» **SET TASK**
Rewrite the records from the line with "The width and height of the screenshot is (447, 558)." up to and including the line with "tap(256, 458)", changing "tweet" to "post" and leaving everything else as it is.

== EXCERPTED DATA ==

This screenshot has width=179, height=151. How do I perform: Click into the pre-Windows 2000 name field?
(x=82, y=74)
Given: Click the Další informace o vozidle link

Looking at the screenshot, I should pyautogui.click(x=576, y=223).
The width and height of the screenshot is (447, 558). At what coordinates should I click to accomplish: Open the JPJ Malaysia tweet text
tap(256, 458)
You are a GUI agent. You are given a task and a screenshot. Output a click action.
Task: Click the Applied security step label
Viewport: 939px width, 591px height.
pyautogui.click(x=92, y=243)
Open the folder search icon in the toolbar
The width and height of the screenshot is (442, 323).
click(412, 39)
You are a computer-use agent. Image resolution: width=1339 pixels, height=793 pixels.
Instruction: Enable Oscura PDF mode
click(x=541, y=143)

===
== EXCERPTED DATA ==

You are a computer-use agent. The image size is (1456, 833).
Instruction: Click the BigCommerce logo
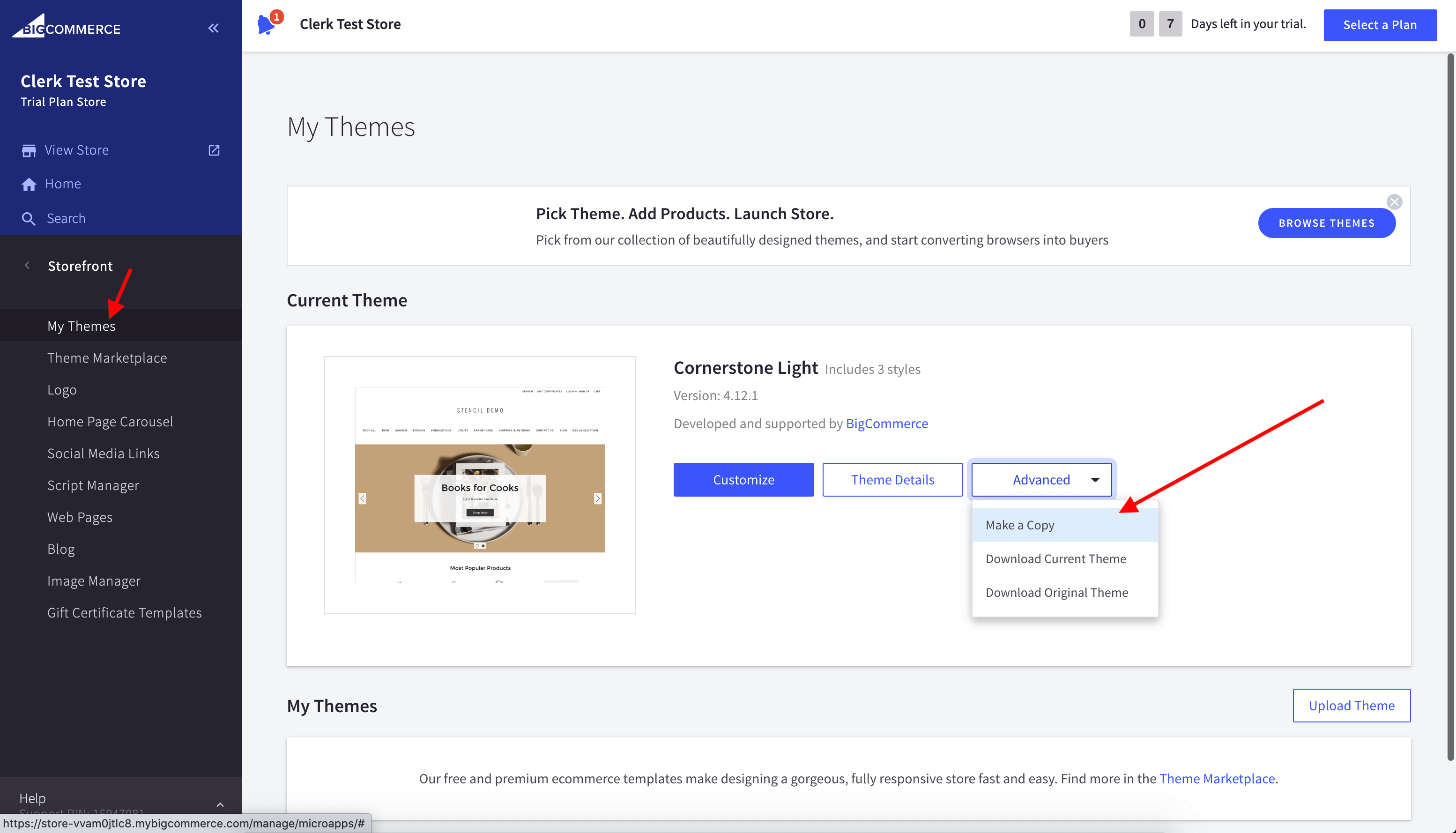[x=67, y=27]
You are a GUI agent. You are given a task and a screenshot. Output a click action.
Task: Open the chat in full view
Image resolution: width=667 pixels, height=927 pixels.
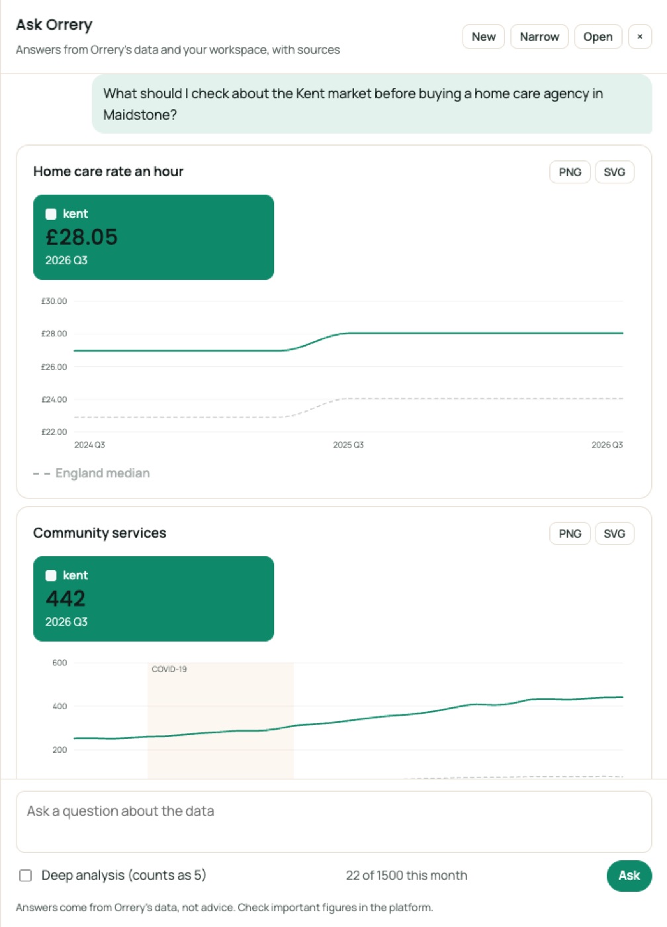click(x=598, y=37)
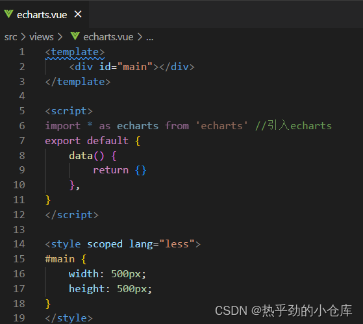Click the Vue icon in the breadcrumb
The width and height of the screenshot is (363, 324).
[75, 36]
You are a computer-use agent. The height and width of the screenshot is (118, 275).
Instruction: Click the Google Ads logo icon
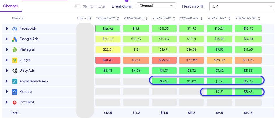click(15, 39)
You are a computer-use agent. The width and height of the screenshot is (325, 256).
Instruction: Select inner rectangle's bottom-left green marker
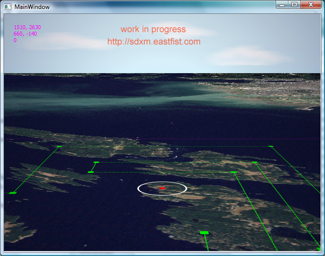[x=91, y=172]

===
== EXCERPTED DATA ==

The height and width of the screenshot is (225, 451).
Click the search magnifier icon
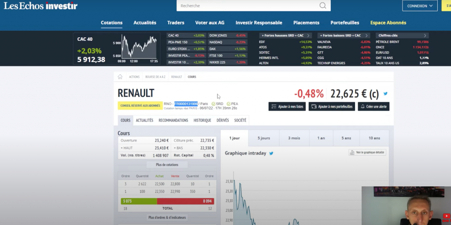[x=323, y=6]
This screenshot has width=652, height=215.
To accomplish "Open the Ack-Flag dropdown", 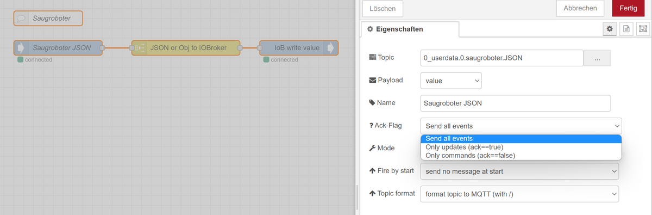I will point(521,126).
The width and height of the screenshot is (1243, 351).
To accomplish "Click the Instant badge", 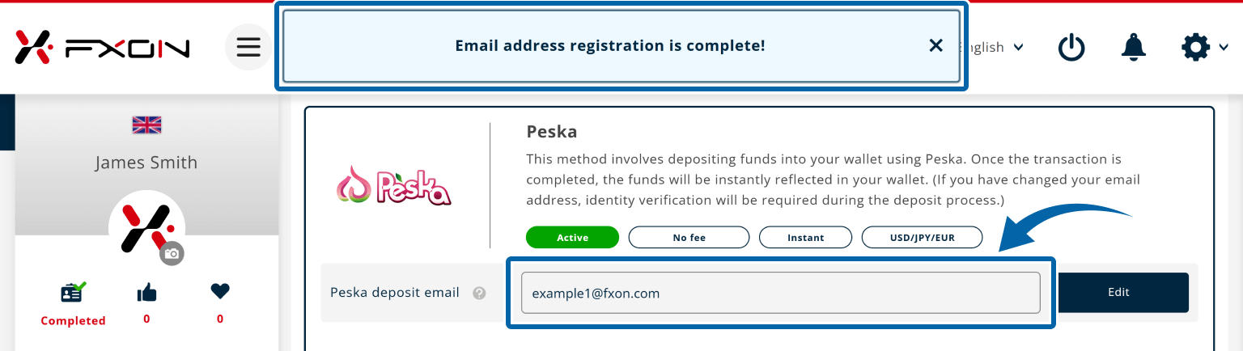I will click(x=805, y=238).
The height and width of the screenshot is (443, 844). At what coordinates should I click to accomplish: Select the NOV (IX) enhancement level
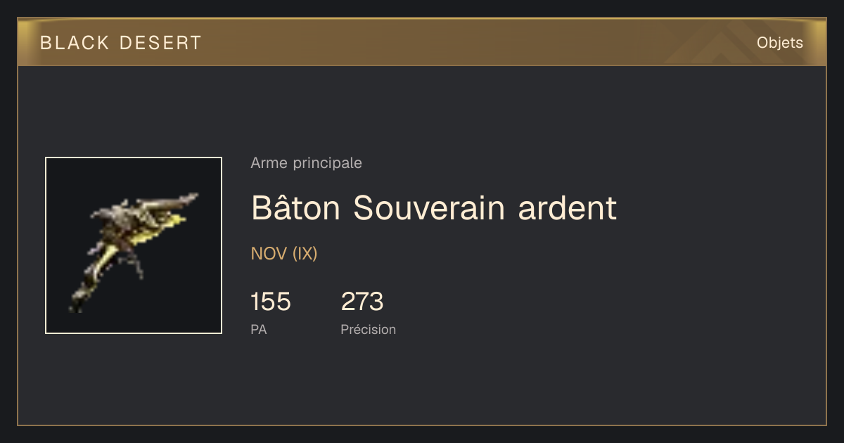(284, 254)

===

» **EXPECTED ANSWER**
The width and height of the screenshot is (447, 558). At what coordinates should I click to accomplish: Open the JPJ Malaysia post text
tap(256, 458)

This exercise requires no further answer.